#### AIM OF THE TASK:
Determine how many lines of the data below contain "selector", then give only that number.

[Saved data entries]

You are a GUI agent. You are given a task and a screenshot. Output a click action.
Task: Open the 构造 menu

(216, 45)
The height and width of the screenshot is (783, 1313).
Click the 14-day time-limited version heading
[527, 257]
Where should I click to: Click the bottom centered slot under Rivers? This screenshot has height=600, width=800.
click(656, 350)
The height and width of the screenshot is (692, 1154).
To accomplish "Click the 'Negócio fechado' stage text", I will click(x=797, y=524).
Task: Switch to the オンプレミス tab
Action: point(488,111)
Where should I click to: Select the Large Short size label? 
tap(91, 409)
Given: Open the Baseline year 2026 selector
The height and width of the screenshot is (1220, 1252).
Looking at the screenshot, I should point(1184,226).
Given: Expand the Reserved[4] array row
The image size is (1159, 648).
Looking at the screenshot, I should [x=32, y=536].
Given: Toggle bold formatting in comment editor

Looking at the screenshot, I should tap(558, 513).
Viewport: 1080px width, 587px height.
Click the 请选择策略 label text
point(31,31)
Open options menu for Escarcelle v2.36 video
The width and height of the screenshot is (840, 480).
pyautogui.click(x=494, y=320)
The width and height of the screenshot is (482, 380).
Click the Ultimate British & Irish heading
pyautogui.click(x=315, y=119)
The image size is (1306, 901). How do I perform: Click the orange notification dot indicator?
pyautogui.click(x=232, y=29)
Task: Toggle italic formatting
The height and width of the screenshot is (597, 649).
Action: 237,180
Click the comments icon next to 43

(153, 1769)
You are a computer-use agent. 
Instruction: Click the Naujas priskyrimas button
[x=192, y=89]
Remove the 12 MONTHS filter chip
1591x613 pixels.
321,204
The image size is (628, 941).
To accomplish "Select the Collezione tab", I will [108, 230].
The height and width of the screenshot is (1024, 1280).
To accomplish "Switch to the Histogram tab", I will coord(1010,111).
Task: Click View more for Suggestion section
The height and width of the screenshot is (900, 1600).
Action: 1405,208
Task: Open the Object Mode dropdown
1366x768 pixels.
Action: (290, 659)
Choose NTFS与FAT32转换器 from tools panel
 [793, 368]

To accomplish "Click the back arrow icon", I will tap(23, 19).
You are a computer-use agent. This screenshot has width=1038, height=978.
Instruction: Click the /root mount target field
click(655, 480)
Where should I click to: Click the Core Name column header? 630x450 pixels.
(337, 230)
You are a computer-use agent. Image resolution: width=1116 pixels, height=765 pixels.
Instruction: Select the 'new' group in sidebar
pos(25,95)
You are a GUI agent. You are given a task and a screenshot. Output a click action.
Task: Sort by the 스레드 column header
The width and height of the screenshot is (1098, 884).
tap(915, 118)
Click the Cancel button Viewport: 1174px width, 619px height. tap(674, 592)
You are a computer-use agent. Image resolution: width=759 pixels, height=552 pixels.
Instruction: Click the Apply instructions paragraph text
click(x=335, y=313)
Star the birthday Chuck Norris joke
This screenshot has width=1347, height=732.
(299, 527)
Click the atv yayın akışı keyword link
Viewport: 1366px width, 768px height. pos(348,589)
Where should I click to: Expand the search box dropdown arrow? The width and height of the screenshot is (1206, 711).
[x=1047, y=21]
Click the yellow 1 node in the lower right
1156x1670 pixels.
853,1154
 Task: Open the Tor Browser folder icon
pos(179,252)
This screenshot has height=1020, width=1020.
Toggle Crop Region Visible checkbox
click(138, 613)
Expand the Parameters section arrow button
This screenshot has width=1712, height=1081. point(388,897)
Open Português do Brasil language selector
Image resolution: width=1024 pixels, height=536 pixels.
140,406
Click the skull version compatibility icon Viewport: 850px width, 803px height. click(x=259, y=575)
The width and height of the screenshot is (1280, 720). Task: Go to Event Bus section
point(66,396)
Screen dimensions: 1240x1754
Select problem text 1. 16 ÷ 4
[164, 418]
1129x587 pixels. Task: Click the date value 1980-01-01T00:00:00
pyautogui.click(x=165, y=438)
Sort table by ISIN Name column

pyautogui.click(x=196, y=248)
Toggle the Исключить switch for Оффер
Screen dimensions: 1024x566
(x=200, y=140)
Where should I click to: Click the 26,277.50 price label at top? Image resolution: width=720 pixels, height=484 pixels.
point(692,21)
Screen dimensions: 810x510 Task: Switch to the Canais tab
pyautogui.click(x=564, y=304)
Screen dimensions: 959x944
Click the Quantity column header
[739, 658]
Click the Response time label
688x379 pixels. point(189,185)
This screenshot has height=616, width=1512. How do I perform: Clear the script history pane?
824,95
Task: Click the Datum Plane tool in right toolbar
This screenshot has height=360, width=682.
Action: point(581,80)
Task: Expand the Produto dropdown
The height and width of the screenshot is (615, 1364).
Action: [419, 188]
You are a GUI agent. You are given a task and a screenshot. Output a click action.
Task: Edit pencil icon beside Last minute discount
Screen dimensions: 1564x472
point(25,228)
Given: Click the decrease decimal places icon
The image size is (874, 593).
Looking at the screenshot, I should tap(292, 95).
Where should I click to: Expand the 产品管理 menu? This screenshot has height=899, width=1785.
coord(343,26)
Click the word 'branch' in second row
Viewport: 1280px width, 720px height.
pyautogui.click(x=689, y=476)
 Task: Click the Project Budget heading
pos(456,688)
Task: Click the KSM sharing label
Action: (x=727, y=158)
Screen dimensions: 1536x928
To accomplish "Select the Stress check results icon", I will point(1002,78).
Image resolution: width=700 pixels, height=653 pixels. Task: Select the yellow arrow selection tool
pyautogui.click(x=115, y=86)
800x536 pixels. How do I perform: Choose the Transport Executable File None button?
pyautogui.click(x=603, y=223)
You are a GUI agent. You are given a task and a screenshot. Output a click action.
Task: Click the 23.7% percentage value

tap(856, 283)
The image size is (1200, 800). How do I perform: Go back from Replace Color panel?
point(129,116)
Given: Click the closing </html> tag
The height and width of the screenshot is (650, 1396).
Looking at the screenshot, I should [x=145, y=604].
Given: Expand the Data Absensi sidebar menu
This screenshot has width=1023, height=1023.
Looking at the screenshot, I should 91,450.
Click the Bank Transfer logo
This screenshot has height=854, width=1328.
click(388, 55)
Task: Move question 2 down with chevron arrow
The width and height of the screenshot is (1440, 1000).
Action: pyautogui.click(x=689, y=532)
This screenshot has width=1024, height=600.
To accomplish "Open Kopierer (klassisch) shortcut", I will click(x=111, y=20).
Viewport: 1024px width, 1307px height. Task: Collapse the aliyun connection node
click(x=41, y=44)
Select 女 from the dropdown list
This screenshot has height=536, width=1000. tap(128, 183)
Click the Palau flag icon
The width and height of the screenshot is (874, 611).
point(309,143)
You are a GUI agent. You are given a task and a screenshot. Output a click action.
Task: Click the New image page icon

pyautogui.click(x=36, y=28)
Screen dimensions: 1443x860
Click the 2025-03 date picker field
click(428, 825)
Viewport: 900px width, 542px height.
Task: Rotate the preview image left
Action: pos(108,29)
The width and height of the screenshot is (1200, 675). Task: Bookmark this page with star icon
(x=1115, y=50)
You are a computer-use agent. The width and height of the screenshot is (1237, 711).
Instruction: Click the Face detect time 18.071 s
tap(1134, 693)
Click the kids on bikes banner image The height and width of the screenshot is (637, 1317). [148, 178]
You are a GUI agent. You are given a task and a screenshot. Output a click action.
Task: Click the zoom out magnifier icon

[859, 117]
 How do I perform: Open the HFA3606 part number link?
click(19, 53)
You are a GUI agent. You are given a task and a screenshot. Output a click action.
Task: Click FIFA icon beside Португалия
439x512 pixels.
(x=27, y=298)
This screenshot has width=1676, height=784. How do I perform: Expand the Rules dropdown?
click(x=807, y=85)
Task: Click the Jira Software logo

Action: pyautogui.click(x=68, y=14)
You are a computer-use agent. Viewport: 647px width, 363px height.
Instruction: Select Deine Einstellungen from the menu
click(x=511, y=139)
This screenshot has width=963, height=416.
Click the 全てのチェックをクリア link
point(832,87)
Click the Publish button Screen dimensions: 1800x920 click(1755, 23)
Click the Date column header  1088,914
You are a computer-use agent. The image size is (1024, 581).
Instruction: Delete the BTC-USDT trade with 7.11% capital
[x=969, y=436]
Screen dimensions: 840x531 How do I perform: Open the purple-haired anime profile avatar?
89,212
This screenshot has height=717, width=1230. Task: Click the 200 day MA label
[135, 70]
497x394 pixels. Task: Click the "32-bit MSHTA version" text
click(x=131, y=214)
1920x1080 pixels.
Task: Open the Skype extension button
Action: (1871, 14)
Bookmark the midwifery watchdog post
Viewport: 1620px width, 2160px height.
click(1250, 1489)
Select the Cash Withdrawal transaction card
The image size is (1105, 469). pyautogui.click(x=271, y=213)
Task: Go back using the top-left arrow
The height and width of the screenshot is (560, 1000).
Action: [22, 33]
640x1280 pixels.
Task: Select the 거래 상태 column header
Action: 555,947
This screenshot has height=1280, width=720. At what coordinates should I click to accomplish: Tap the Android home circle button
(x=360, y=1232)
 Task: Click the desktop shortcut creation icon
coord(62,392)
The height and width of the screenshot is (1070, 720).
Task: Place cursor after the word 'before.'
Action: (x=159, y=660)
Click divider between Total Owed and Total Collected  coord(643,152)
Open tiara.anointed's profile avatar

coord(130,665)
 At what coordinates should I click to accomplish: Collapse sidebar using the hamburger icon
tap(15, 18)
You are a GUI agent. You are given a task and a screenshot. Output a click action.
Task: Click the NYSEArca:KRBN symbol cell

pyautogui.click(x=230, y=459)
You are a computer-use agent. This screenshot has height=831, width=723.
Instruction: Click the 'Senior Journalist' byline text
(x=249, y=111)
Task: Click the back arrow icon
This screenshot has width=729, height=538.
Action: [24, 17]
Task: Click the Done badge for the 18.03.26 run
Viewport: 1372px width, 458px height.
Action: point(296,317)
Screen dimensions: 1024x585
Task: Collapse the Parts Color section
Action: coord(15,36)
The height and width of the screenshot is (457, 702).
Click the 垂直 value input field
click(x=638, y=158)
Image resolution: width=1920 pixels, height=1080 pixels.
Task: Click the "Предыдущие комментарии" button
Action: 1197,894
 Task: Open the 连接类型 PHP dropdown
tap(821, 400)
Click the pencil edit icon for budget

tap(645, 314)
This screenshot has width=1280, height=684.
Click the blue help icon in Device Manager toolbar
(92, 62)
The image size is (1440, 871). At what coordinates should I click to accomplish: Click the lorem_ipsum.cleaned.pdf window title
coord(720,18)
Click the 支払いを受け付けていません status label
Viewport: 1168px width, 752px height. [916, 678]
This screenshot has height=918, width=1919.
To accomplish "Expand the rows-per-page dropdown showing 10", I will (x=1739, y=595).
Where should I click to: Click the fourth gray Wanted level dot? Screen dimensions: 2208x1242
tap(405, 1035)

#### OUTPUT OF THE TASK:
2